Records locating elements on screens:
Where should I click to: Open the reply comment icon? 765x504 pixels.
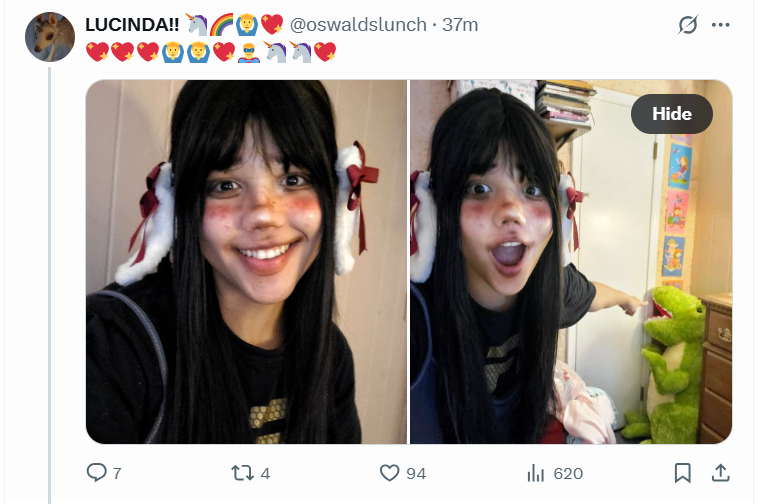[x=97, y=472]
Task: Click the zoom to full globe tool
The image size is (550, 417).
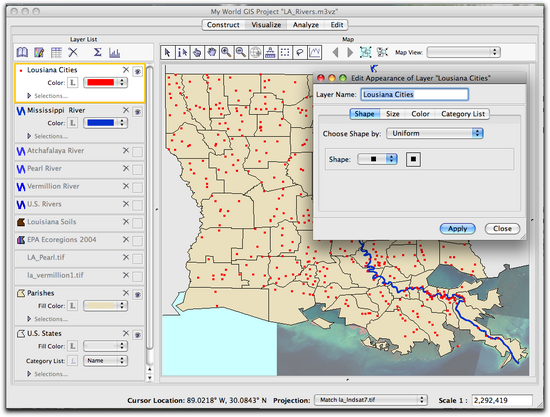Action: click(256, 53)
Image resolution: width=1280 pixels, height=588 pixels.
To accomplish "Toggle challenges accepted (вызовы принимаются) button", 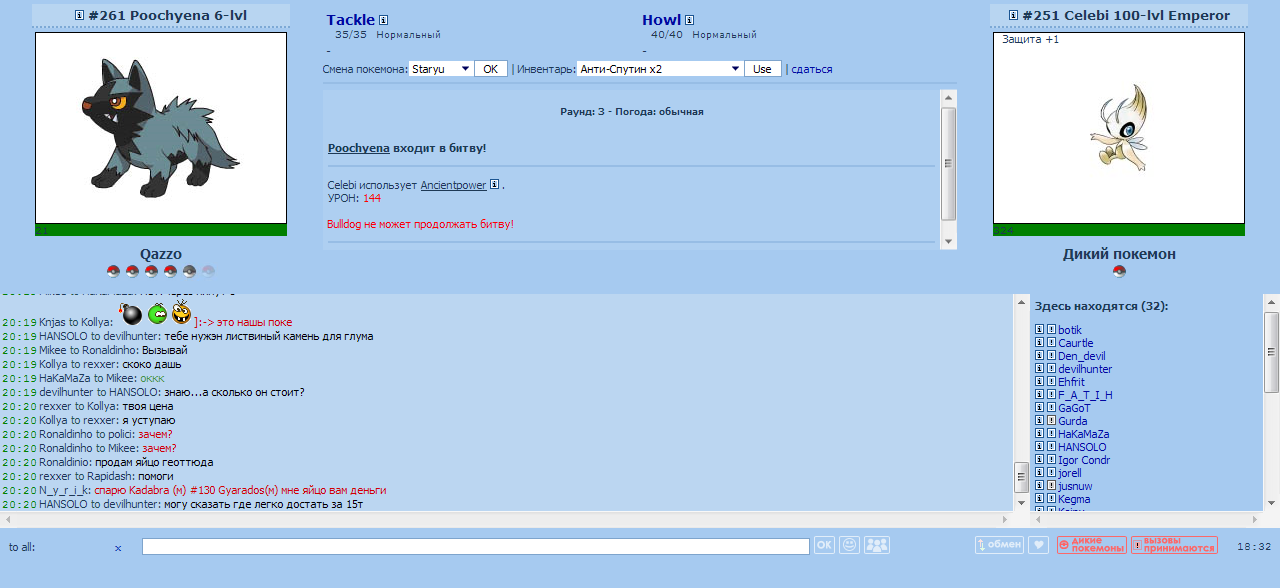I will [x=1174, y=545].
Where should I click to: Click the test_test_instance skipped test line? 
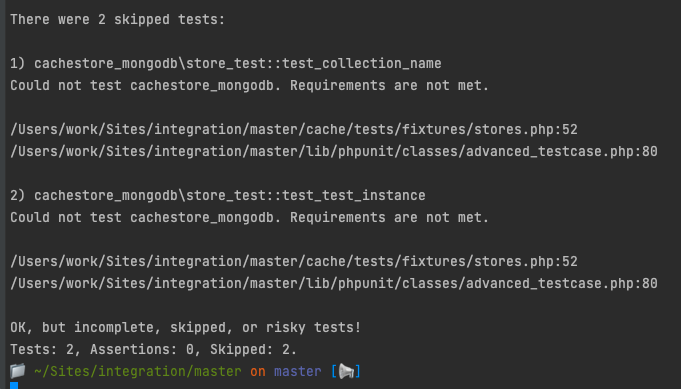click(x=218, y=195)
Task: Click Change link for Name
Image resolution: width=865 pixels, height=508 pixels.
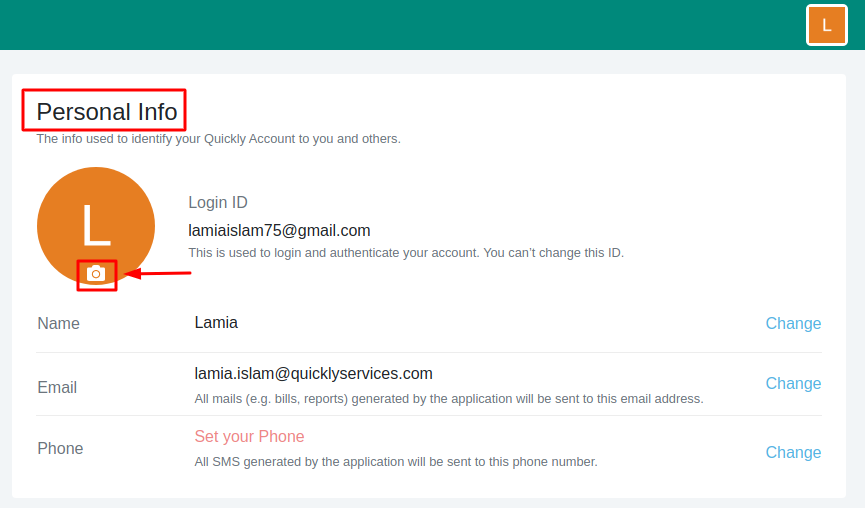Action: pyautogui.click(x=793, y=323)

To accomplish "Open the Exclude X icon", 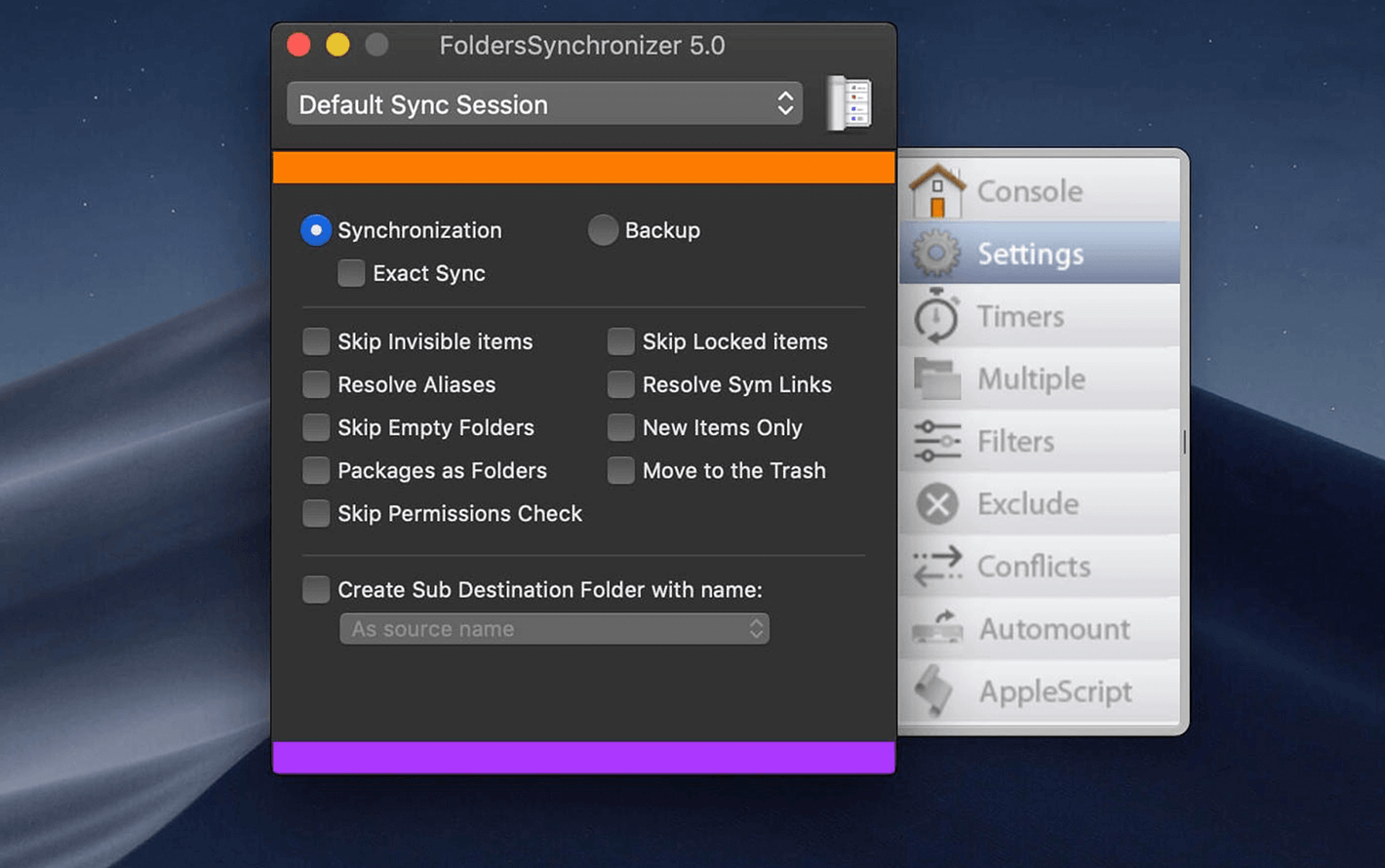I will (937, 504).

**TASK BRIEF**
How many lines of the material above contain the word "Where"? Give only the number.

**SOLUTION FOR THIS PROBLEM**
2